When I was a young boy, Wednesday was my favorite day of the week for two reasons. First, it was the day when we had release time, allowing school to end at 1:00 PM so that the children from public school could come to religion class. The second reason was that it was the day when my mother would often make fresh bread and I had the chance to watch.
The ritual was the same. Mom would place the dry flour on the kitchen counter, forming it like a mini-like volcano, with the center hole being the place where the eggs, salt and yeast would go. However, it was not until mom added water that she was able to kneed the mixture into dough. For it was simple water that held the ingredients together and allowed dough to be baked into bread.
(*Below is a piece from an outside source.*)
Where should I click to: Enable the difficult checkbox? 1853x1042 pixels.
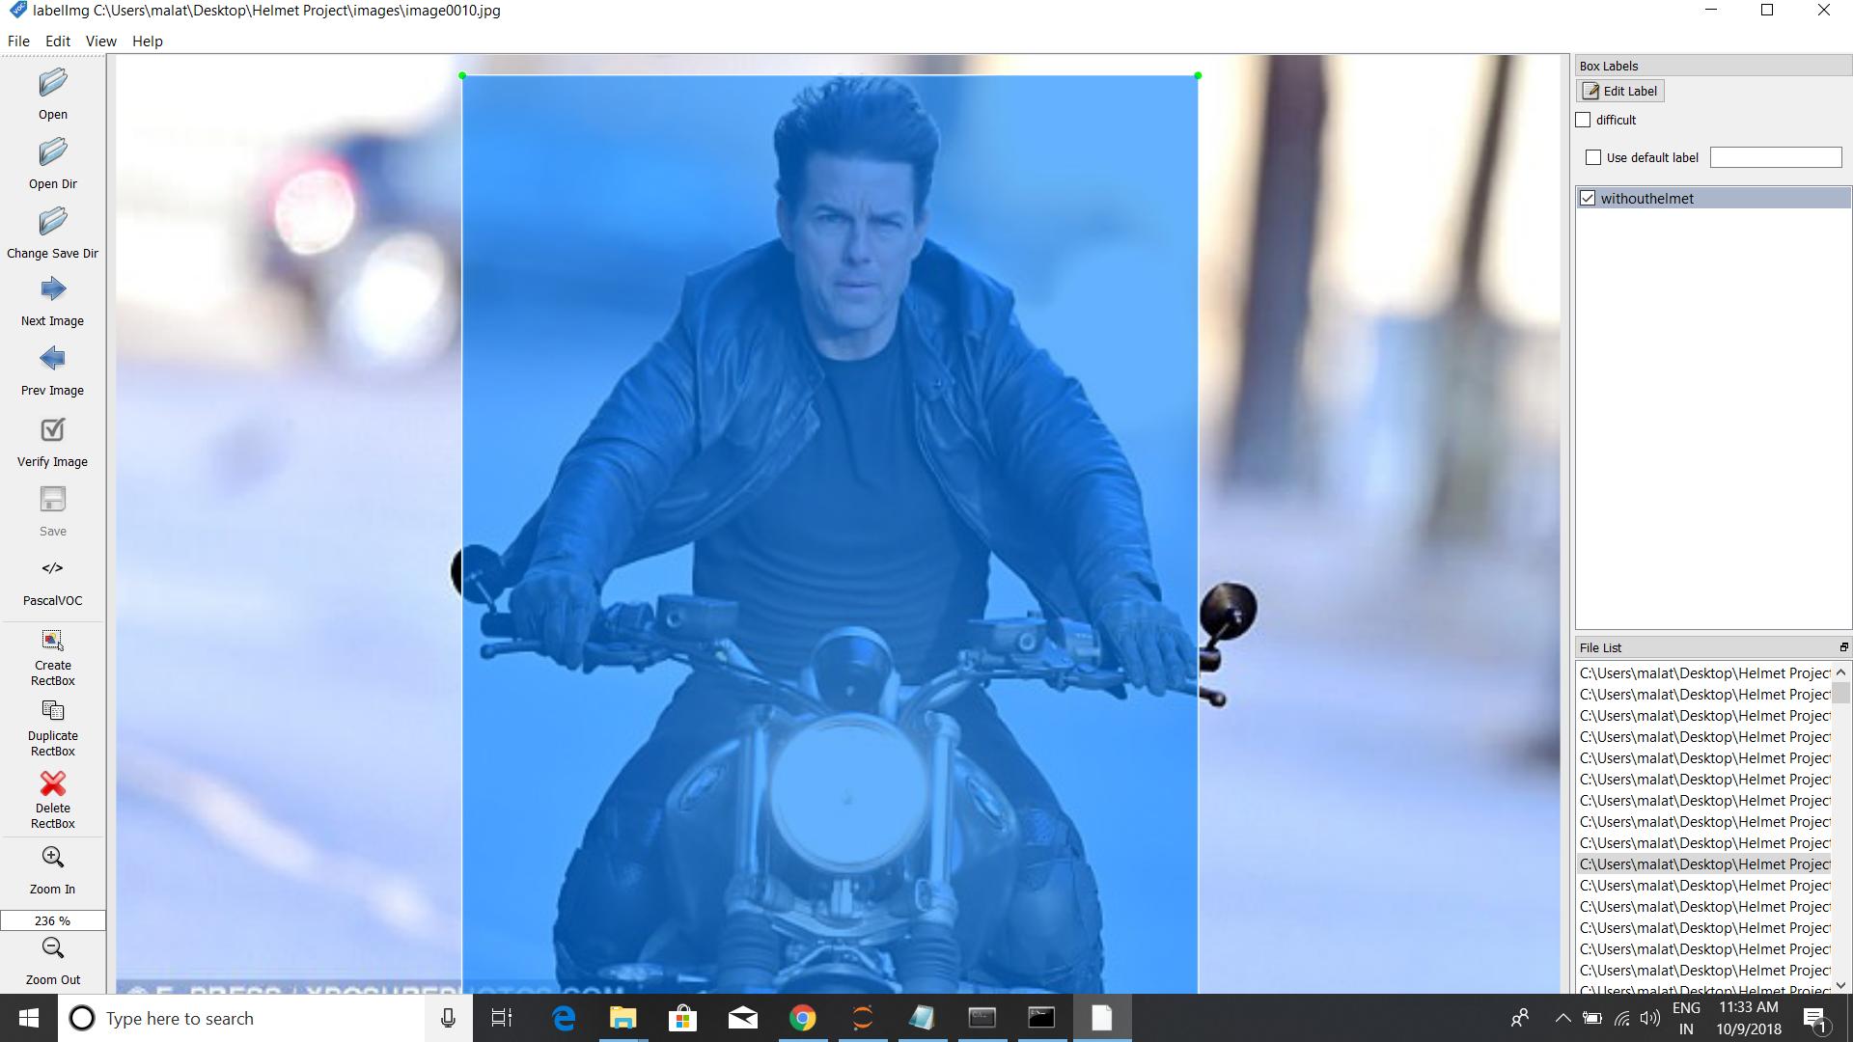pyautogui.click(x=1584, y=121)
I often reflect on this fact when I hear the words of the second Eucharistic Prayer, which calls down the Holy Spirit upon the gifts of bread and wine on the altar as “dewfall.” For that image of “dew” powerfully reminds us that it is the added ingredient of the grace and power of the Holy Spirit that allows simple bread and wine to become the Body, Blood, Soul and Divinity of Christ. It is also the “dew” of the Holy Spirit who draws us together as members of the Church, despite our many differences, by strengthening our membership in the Mystical Body of Christ around the altar and in the world.
In a sense, it is the Holy Spirit, who is the divine principle of unity, that “holds us all together”, and makes us a living offering to God. So, as Saint Augustine rightly observes, we eat the Body of Christ, to become the Body the Christ in the world, all made possible by the “water” of the Holy Spirit.
In our increasingly dry and parched society, let us pray for an ever increasing outpouring of the “dew” of the Holy Spirit upon us and the whole world.